THE ENDING! SPOILERS!

So I think the best part of the movie, and maybe it’s just from the fifties, is that Hepburn and Peck don’t have a torrid affair or anything, they just realize they really care for each other after only a couple of days, and then get sad when she has to return to her princessy duties. And it's not to be chaste or anything, just that anything more would be ridiculous for the time frame (but you can fall in love with Natalie Portman in four days. Just getting that straight).

So there is a tearful goodbye, but otherwise it’s light on melodrama, which is nice. In fact, it’s kind of amazing to me that a film this laid back in scope could be nominated for so many Academy awards and win three of them (Hepburn, screenplay, and… costume design? Okay…).

No romantic comedy about a little two day jaunt through Italy would ever get a Best Picture nomination these days, which is a shame.

END SPOILERS


Overall- Should It Be Higher, Lower?

Man, I’m really blowing though this entry, aren’t I? They won’t all be 1400+ words, I guess. But really, I liked this film, and I’m glad I finally saw it for historical purposes, but I don’t see a particular need to see it again.

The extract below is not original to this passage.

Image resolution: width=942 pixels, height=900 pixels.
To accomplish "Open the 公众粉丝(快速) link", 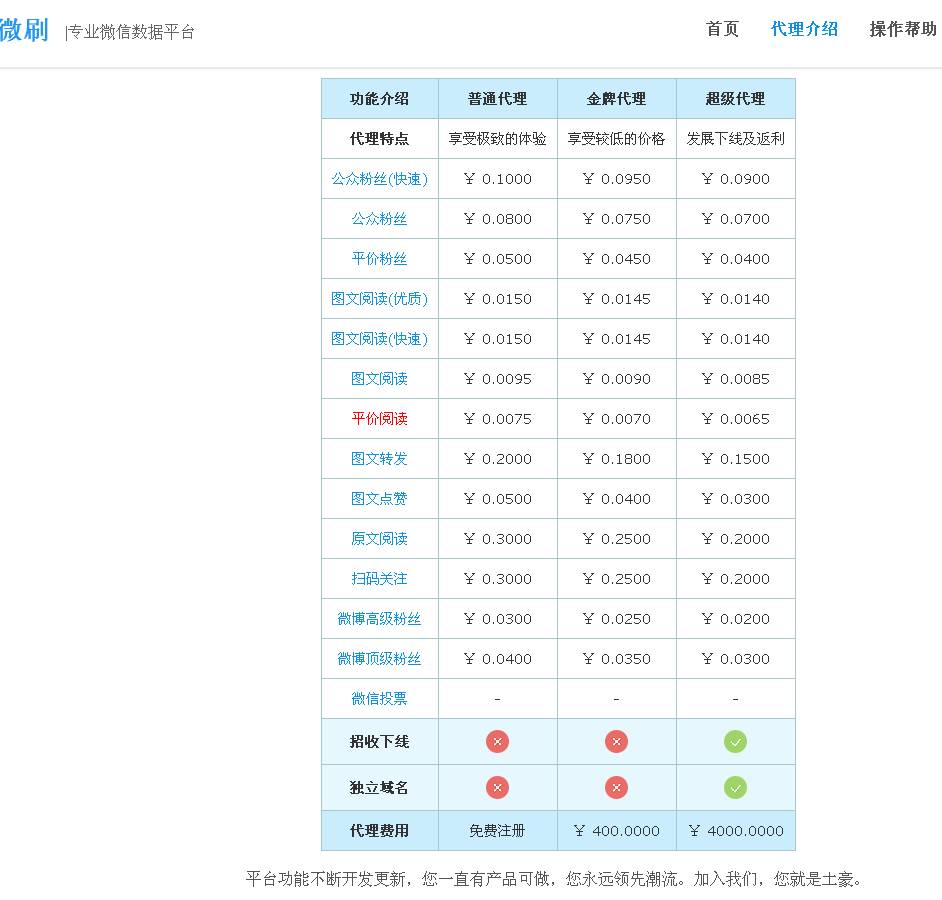I will (x=379, y=178).
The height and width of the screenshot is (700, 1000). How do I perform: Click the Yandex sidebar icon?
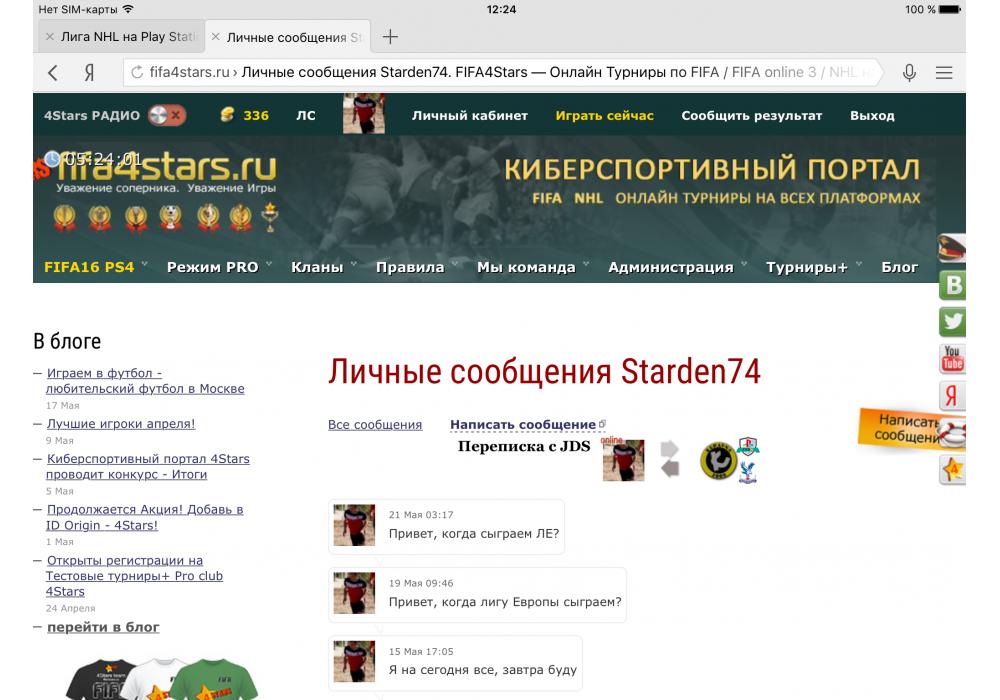pos(952,396)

So let’s say 243 is just right, who knows? Maybe I’d watch it if I felt like going to Rome.

The Legacy

Clearly, Hepburn went on to a long and storied career, mostly as a princess-like character in other things. She never did win another little golden statue, though, not even for acting like a blind person.

Peck was actually top-billed for this film but has been overshadowed by his costar in hindsight, and is mostly remembered for being semi-creepily sixteen years older than Hepburn’s 22 years when this was filmed. He won an Oscar much later for killing a mockingbird, or something.

Roman Holiday, for it’s part, has become one of the many films selected for the US National Film Registry as "culturally, historically, or aesthetically significant." But I won’t be buying a copy. Maybe as a gift…

The Best Video Of It On YouTube:

Gregory Peck with the good old Ancient-Statue-Bites-Off-Hand bit. And I know this is because I’m familiar with Peck’s later work as a wise older gentleman and not his early work taking roles Cary Grant turned down (as this role was), but it’s scenes like this that get a little too “kindly old grandpa” to overcome the age difference.



Leftover Thoughts:

  • Eddie Albert does have some fun slapstick scenes where Peck spills things on him to keep him quiet. There’s some other fun screwball moments, but not enough to watch this again.
  • I thought I missed the country Hepburn’s “Princess Ann” is from in the opening newsreel, but it’s actually never named, and not really important. The point is in her country no one has any fun, which is why she needs an American journalist to show her how.
  • This was however, a huge step up from Network. Gah.
  • The trailer up there informs us that "all the things happen to them that you'd always hope for on the happiest day of your life!" So don't feel bad about your miserable existence, John Q. Moviegoer, just escape to Rome and forget it.